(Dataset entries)
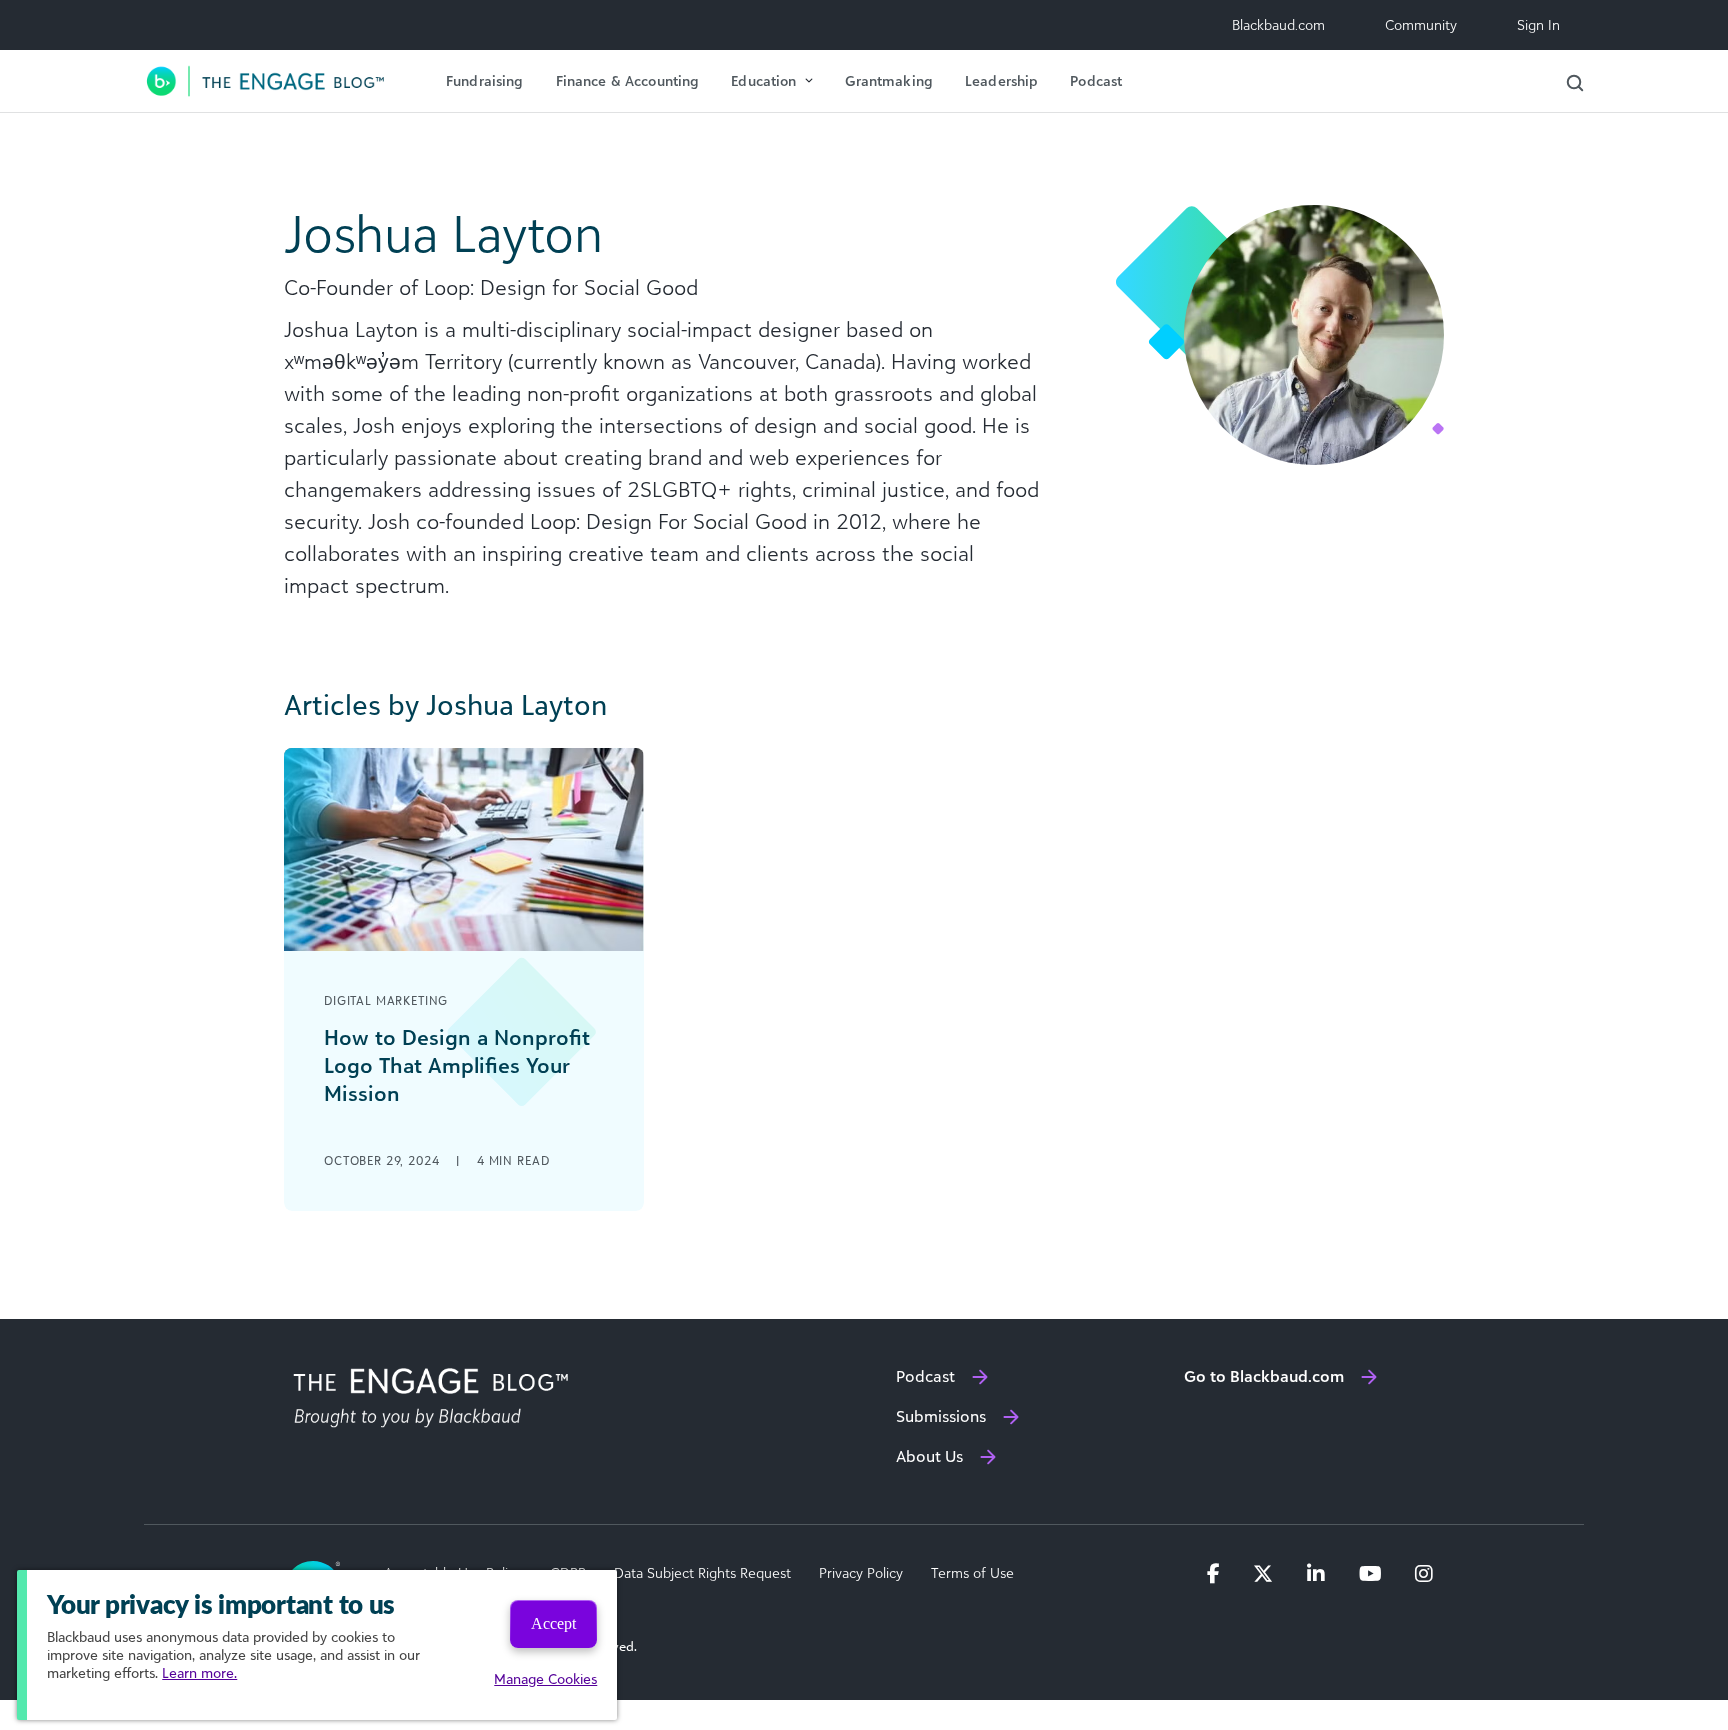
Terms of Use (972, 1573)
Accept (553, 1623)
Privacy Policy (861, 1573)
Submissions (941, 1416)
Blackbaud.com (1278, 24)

TASK INSTRUCTIONS
Could the data be reproduced exactly, with the pictures omitted?

RESULT OF THE EXERCISE
Terms of Use (972, 1573)
Accept (553, 1623)
Privacy Policy (861, 1573)
Submissions (941, 1416)
Blackbaud.com (1278, 24)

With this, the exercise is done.